The Sustainable Agricultural Rural Development Program 2018-2025 has been designed to support the Kingdom’s larger food security initiative. It focuses on eight sectors such as smallholdings and traditional agriculture; production, processing and marketing of Arabic coffee; beekeeping and honey production; rose cultivation and marketing; fruit production and marketing; small-scale fisheries and fish farming; and smallholder livestock production and rain-fed crops.
According to an official press release, Abdulrahman Al-Fadli, Minister of Environment, Water and Agriculture, explained that the program would not only help small producers across Saudi Arabia, it would also significantly support the country’s food-security initiatives “by fulfilling 43 percent of the total food required in target areas, as well as 19 percent of the total food needs of the Saudi Arabia.”

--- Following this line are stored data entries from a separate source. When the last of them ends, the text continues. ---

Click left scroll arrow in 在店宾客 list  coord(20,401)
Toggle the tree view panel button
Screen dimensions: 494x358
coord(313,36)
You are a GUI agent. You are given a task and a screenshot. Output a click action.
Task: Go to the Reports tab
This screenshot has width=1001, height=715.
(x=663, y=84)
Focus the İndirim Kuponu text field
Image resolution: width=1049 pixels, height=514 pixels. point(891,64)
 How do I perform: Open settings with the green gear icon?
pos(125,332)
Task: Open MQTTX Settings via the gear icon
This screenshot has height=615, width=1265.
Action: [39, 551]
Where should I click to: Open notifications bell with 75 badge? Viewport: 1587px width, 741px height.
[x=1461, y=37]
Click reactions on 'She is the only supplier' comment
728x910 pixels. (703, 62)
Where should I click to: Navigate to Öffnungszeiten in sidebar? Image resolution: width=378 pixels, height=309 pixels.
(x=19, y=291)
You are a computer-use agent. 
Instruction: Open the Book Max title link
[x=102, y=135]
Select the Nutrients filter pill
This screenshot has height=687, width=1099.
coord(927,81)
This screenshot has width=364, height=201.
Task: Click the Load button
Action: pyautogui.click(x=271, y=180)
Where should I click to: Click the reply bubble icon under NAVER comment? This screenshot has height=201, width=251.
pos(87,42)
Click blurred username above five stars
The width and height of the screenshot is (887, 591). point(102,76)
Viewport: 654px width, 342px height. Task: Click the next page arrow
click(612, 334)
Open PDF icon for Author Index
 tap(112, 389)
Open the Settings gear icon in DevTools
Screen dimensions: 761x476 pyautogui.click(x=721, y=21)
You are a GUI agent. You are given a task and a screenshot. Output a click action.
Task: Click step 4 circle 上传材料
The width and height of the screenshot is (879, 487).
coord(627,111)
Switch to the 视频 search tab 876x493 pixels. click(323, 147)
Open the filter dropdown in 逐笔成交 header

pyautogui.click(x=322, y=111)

In addition, the program will ensure that Saudi Arabia is provided with sustained access to healthy food, and that Saudi women would be provided with more opportunities in the sector and the labor market at large, a key objective laid down in Vision 2030, the Kingdom’s ambitious blueprint for its future social and economic development.
The minister also took the opportunity to thank King Salman for supporting the country’s key sectors, saying that his ministry would implement this latest program through the application of best global models in agricultural and rural development. He went on to explain that implementation would be done in cooperation with more than nine governmental and private bodies, as well as the UN’s Food and Agriculture Organization (FAO), which will serve as a consultant for the implementation and follow-up phases of the program.